DESCRIPTION OF THE TASK:
Convert the rows below into a JSON list of strings, with one string for each line and any blank lines omitted.

(Element and text position data)
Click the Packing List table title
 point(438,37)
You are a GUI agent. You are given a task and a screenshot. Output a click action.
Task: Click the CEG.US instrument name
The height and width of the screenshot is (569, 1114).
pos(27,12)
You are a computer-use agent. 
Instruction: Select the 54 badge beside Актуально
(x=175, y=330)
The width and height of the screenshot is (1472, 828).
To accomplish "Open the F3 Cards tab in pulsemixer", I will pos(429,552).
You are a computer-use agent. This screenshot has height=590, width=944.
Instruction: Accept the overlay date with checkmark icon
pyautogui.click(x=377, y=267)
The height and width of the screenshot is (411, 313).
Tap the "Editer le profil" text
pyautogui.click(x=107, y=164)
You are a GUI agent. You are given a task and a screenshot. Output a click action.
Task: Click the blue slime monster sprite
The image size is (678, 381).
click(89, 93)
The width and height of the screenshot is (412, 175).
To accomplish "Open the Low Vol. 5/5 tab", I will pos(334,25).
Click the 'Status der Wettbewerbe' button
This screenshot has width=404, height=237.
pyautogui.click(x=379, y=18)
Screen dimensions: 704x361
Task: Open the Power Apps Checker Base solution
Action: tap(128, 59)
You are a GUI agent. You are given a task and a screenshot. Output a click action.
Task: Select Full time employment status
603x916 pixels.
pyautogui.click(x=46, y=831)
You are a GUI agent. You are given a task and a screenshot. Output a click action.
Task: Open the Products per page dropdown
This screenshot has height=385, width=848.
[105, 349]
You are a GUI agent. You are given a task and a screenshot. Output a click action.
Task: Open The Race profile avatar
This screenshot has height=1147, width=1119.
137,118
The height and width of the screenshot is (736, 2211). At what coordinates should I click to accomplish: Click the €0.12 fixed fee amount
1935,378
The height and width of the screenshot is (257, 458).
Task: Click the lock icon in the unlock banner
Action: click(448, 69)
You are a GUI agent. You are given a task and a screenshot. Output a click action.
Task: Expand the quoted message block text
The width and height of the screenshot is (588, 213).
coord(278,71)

RESULT OF THIS EXERCISE:
[
  "Click the Packing List table title",
  " point(438,37)",
  "You are a GUI agent. You are given a task and a screenshot. Output a click action.",
  "Task: Click the CEG.US instrument name",
  "The height and width of the screenshot is (569, 1114).",
  "pos(27,12)",
  "You are a computer-use agent. ",
  "Instruction: Select the 54 badge beside Актуально",
  "(x=175, y=330)",
  "The width and height of the screenshot is (1472, 828).",
  "To accomplish \"Open the F3 Cards tab in pulsemixer\", I will pos(429,552).",
  "You are a computer-use agent. This screenshot has height=590, width=944.",
  "Instruction: Accept the overlay date with checkmark icon",
  "pyautogui.click(x=377, y=267)",
  "The height and width of the screenshot is (411, 313).",
  "Tap the \"Editer le profil\" text",
  "pyautogui.click(x=107, y=164)",
  "You are a GUI agent. You are given a task and a screenshot. Output a click action.",
  "Task: Click the blue slime monster sprite",
  "The image size is (678, 381).",
  "click(89, 93)",
  "The width and height of the screenshot is (412, 175).",
  "To accomplish \"Open the Low Vol. 5/5 tab\", I will pos(334,25).",
  "Click the 'Status der Wettbewerbe' button",
  "This screenshot has width=404, height=237.",
  "pyautogui.click(x=379, y=18)",
  "Screen dimensions: 704x361",
  "Task: Open the Power Apps Checker Base solution",
  "Action: tap(128, 59)",
  "You are a GUI agent. You are given a task and a screenshot. Output a click action.",
  "Task: Select Full time employment status",
  "603x916 pixels.",
  "pyautogui.click(x=46, y=831)",
  "You are a GUI agent. You are given a task and a screenshot. Output a click action.",
  "Task: Open the Products per page dropdown",
  "This screenshot has height=385, width=848.",
  "[105, 349]",
  "You are a GUI agent. You are given a task and a screenshot. Output a click action.",
  "Task: Open The Race profile avatar",
  "This screenshot has height=1147, width=1119.",
  "137,118",
  "The height and width of the screenshot is (736, 2211). At what coordinates should I click to accomplish: Click the €0.12 fixed fee amount",
  "1935,378",
  "The height and width of the screenshot is (257, 458).",
  "Task: Click the lock icon in the unlock banner",
  "Action: click(448, 69)",
  "You are a GUI agent. You are given a task and a screenshot. Output a click action.",
  "Task: Expand the quoted message block text",
  "The width and height of the screenshot is (588, 213).",
  "coord(278,71)"
]